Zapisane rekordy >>

++++++++++++++++++++

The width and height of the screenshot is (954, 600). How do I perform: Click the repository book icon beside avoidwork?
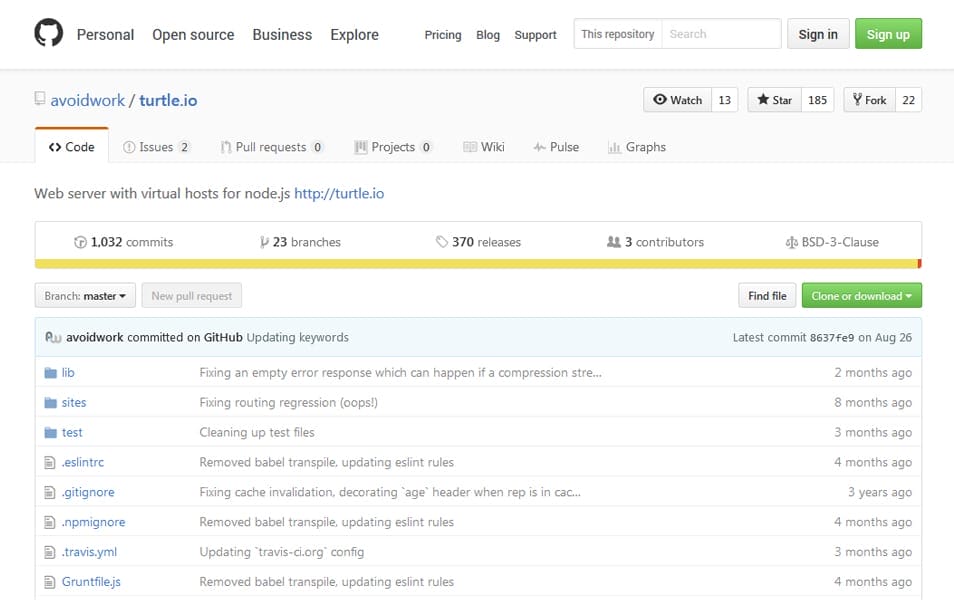40,99
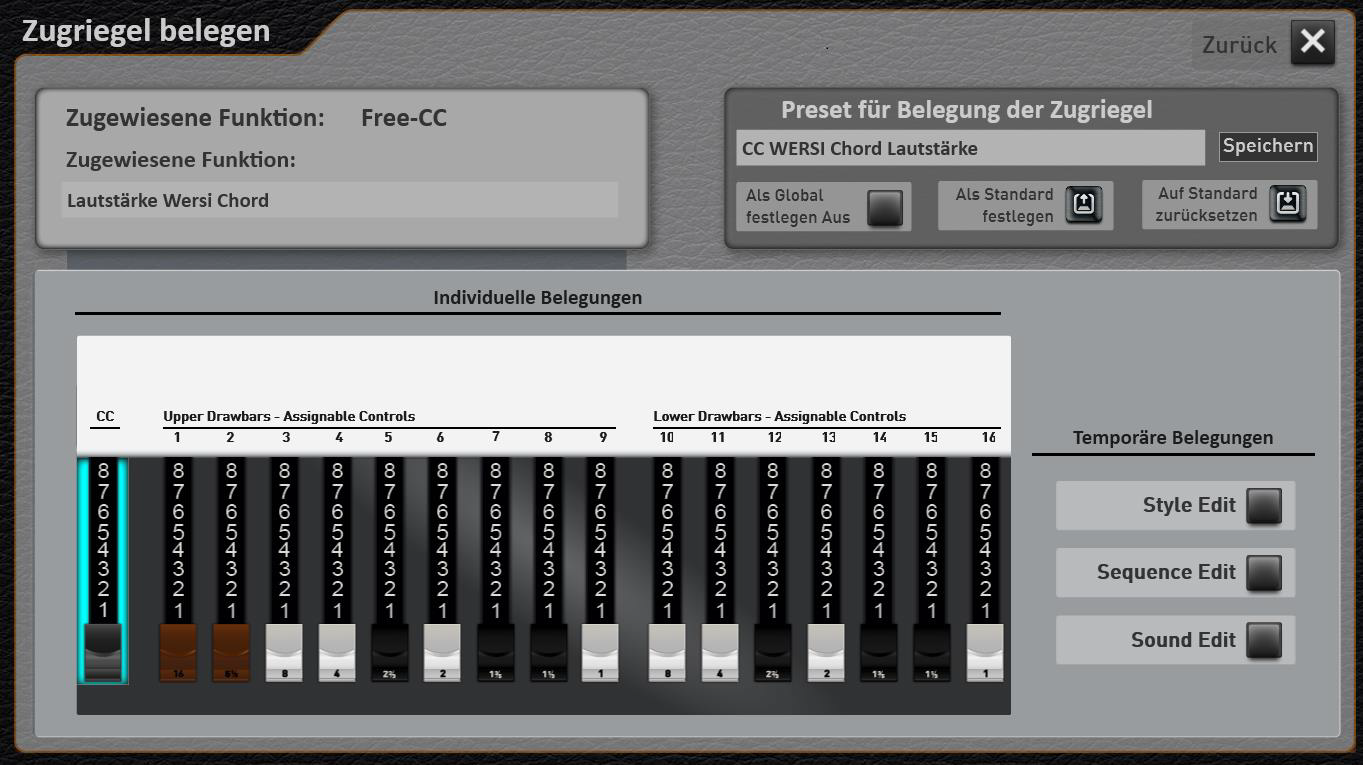Select lower drawbar 16 (white 1')
This screenshot has height=765, width=1363.
point(985,652)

++++++++++++++++++++

Przepisz dokładnie cały listing zamieszczony powyżej, pomijając w odpowiedzi obrazy.

The width and height of the screenshot is (954, 600). How do I perform: Click the repository book icon beside avoidwork?
40,99
Select lower drawbar 16 (white 1')
This screenshot has height=765, width=1363.
point(985,652)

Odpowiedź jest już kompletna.